Le disque est entièrement instrumental (si l'on excepte les quelques gloussements façon carnaval de Rio qu'on entend sur les premiers titres) et mélange jazz rock façon big band, prog et world music, une fusion qui donne parfois de bons résultats. Malheureusement, Wrupk Urei manque singulièrement de personnalité et d'imagination pour intéresser durablement l'auditeur à ses prestations. Les thèmes mélodiques sont peu entrainants et peu variés, les instruments ont tendance à jouer en tutti, nous privant de la palette sonore qu'on était en droit d'espérer au vu de la diversité de l'instrumentarium. Les vents sont notamment sous-utilisés et la musique se transforme en mixage brouillon, manquant de nuances, tout étant joué forte, et de changements rythmiques, chaque morceau prenant un tempo (généralement allegro) qu'il conserve imperturbablement d'un bout à l'autre.

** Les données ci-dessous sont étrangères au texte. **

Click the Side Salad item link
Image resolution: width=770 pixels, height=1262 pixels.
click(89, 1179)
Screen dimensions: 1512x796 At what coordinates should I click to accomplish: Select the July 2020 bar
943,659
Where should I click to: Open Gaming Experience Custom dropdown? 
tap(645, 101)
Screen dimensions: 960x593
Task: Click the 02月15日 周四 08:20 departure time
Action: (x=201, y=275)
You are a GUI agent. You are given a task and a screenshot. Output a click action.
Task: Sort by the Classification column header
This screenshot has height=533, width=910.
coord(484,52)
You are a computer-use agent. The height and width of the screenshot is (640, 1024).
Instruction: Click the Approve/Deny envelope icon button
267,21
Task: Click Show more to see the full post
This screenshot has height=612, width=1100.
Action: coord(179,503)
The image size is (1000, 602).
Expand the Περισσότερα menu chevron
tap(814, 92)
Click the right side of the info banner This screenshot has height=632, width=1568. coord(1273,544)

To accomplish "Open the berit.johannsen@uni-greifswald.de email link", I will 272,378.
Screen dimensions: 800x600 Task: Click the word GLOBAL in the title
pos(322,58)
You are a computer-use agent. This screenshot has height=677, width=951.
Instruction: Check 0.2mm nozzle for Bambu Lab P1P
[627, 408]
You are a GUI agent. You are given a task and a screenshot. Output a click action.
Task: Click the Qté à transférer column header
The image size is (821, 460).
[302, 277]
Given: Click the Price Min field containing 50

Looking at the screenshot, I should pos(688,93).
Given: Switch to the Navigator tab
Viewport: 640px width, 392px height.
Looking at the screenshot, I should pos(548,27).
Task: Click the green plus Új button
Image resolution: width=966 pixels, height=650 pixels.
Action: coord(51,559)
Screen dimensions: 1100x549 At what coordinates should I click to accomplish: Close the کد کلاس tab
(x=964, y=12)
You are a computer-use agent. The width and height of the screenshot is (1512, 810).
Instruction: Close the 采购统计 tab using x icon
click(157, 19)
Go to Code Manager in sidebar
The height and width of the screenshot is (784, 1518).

L'album est schématiquement découpé en trois parties. Le titre éponyme en constitue à lui seul la première et la meilleure au travers d'une évolution lente et sérielle installant savamment une ambiance faite d'espoir et d'inquiétude. La deuxième partie, et la plus ingrate, va de 'Termiitide Tervitus' à 'Sai Ju Räägitud!', marquée par une répétitivité chronique de thèmes peu fédérateurs. La dernière partie commence avec 'Valteri Ohtlik Elu' pour se terminer sur 'Spirituaal'. La musique s'y révèle plus entrainante et légèrement plus variée, plus séduisante que ce qui l'a précédée, ce qui était, il faut l'avouer, peu difficile à réaliser.
C'est néanmoins insuffisant pour faire de "Koik Saab Korda" un disque attachant. Trop lisse, trop peu inventif ou audacieux, trop répétitif, il s'oubliera à peine écouté par ceux qui n'auront pas abandonné en chemin.